Yanlış yönde giden sürücüler hakkındaki trafik raporları sıklıkla meydana gelen durumlardır. Her yıl sadece Alman radyolarında bu yönde 2.000'e yakın uyarı yapılıyor ve çoğunlukla bu olaylar, ciddi kazalar başta olmak üzere kritik durumlara neden oluyor.
İstatistiklere göre, en kötü durumda ölümle sonuçlanan bu olayların yarıdan fazlası, ilgili araç 500 metre gitmeden meydana geliyor. Ancak bu uyarıların radyoda yayınlanması birkaç dakika alıyor ki bu süre çok geç.
Bosch, sürücüleri çok daha hızlı uyaran yeni bir çözüm geliştiriyor. Bosch'un yeni bulut tabanlı yanlış yönde giden sürücü uyarı sistemi, on saniye içerisinde veya civarında bir uyarıda bulunmak üzere tasarlanıyor.
Bosch Yönetim Kurulu Üyesi Dr. Dirk Hoheisel, "Bosch, veri bulutunda koruyucu bir melek geliştiriyor." diyor. Saf bir yazılım modülü olarak bu uyarı fonksiyonu, mevcut bilgi ve eğlence sistemlerine veya uygulamalara ucuz bir maliyetle entegre edilebiliyor. Bosch üretime 2016 yılı gibi erken bir sürede başlamayı planlıyor.
Yanlış yönde sürüşü algılamak üzere bulut tabanlı sistem, aracın gerçek hareketlerini izin verilen gidiş yönü ile karşılaştırıyor. Bununla ilgili bilgiler, web tabanlı bir veri tabanında saklanıyor. İki bilgi kümesinin çatışması durumunda, yanlış yönde giden sürücü hatası konusunda uyarılıyor. Gelen araçların sürücüleri de aynı anda uyarılıyor.
Sistem, verilerin internet üzerinde saklandığı ve analiz edildiği merkezi bir bilgisayar merkezi olan buluta, her bir aracın pozisyonunu düzenli ve isimsiz bir şekilde iletiyor. Daha fazla sayıda ağa bağlı aracın bulunması durumunda, görünmez güvenlik ağı daha fazla yoğunlaşacak ve karayolu kullanıcıları da yanlış yönde giden sürücüler hakkında daha kapsamlı bir şekilde uyarılabilecek.
Uygun maliyetli sistem konfigürasyonu
Bu yeni fonksiyon, 2016 yılından itibaren bir bulut servisi olarak sunulacak.
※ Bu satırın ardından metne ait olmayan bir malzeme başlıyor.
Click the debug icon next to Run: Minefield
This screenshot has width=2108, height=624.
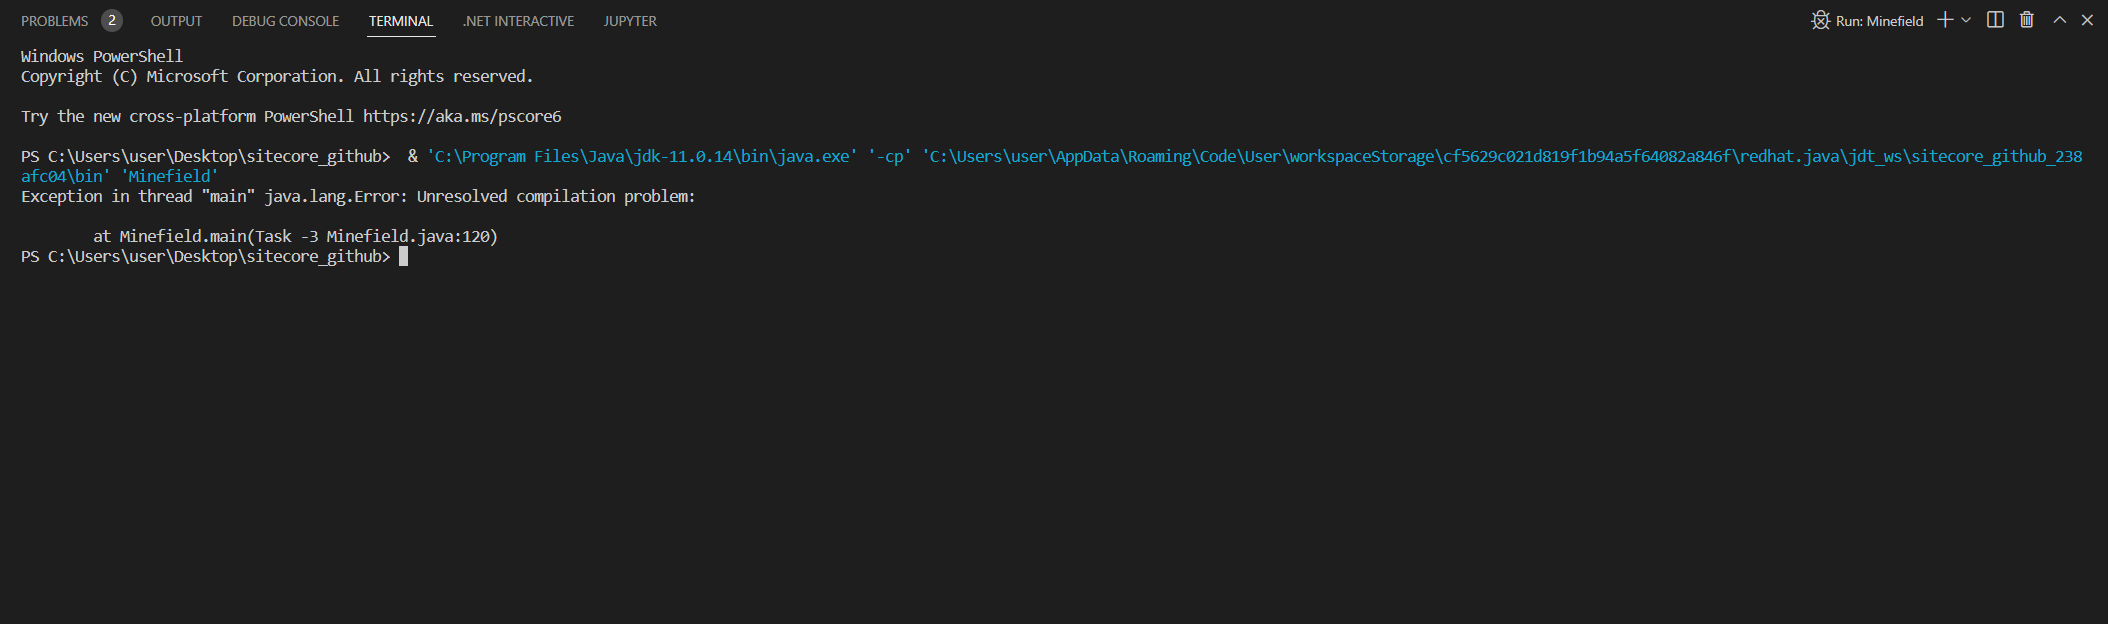point(1821,19)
Bosch myDriveAssist gibi mevcut uygulamaları ve ayrıca otomobil üreticilerinin bilgi ve eğlence çözümlerine entegre edilebilecek. Çözüm, kısa vadede eCall gibi standartlaştırılmış acil durum arama konseptlerine de entegre edilebilecek.
Yanlış yönde giden sürücü uyarısı, internetle kesintisiz bir bağlantı gerektiriyor. Araç uygun bir bilgi ve eğlence sistemine sahip olabilir, ya da sürücünün akıllı telefonu, Bosch mySPIN gibi bir entegrasyon çözümü kullanılarak araca bağlanabilir. İyi olan şey, bu bağlantı seçeneklerinin ya zaten mevcut olması ya da kolaylıkla yapılabilmesidir.
Herhangi bir ek donanım entegre edilmesine ihtiyaç duyulmuyor. Bu da bulut çözümünü, ekonomik olduğu kadar global bir hale de getiriyor. Hoheisel, "Sistemin hayat kurtaran potansiyelini mümkün olduğunca hızlı bir şekilde yerine getirebilmesi için pazarda hızlı bir kabul görmeyi hedefliyoruz." diyor.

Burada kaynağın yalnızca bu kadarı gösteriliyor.